Sprecher
Beschreibung
Continuous Monitoring Biosensors (CMB) are at the forefront of the digital healthcare transformation, offering real-time measurement and novel metrics to improve disease management. While continuous glucose monitoring has set the gold standard, the development of CMB for other clinically relevant biomarkers remains challenging due to the absence of alternative enzymatic catalysts. To develop CMB, researchers have turned their attention towards other methods, with affinity-based structure-switching biosensing showing high potential. For example, aptamer-based biosensor has shown great results to monitor biomarkers in the nM to µM range. However, many clinically relevant biomarkers are found in the pM range and thus require stronger binders (e.g., antibody) to reach such low limit of detection. Stronger binders also rime with slower dissociation kinetics that would impact sensor regeneration and introduce lag time in the sensor response. Therefore, novel sensing architecture are required to improve sensor kinetics without affecting affinity. To address this specific challenge, we have investigated how Nature process chemical information using structure-switching receptors. Two mechanisms were identified: induced-fit and conformational selection. Each mechanism allows to activate or deactivate the switch, but proceed via two different pathways, enabling the programming of the switch kinetics (see graphic abstract). I will present how we have recreated these mechanisms using a DNA-based model, with an emphasis on their design principle, their programmability and their kinetic differences.

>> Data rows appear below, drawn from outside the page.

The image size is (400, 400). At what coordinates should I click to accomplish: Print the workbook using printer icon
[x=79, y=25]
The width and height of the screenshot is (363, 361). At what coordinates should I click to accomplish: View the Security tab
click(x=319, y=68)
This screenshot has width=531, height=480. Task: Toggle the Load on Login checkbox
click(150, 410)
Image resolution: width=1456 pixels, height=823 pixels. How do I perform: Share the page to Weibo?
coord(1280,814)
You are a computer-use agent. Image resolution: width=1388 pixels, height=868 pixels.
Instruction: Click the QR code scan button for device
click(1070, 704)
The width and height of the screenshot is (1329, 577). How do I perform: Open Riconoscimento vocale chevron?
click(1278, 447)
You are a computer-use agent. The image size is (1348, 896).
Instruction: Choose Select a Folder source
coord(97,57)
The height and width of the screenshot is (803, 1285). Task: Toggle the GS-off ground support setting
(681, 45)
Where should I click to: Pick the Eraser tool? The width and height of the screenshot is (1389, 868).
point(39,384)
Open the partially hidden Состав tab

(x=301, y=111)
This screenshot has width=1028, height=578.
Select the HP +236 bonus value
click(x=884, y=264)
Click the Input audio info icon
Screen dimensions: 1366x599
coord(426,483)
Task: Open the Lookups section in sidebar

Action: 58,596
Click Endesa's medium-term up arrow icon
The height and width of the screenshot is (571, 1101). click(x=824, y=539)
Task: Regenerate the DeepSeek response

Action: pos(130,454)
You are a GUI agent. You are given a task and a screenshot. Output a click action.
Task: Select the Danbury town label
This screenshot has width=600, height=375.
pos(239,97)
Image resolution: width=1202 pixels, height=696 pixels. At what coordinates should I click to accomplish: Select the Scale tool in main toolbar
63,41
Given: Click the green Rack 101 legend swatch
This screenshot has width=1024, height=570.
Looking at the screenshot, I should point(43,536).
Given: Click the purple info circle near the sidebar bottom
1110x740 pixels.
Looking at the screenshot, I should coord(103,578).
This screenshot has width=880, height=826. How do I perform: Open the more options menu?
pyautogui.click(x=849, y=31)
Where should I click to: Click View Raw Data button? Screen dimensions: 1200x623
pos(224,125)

I will finish my presentation with my future postdoc project (MSCA Postdoctoral Fellowships at TU/e, Netherlands) where we aim to implement these strategies into immunosensors and protein-based switches. Overall, this project shifts our focus from the thermodynamic to the kinetic optimization of structure-switching biosensors. It establishes a novel framework for CMB development, providing a scalable and adaptable strategy for in vivo continuous biomarker monitoring.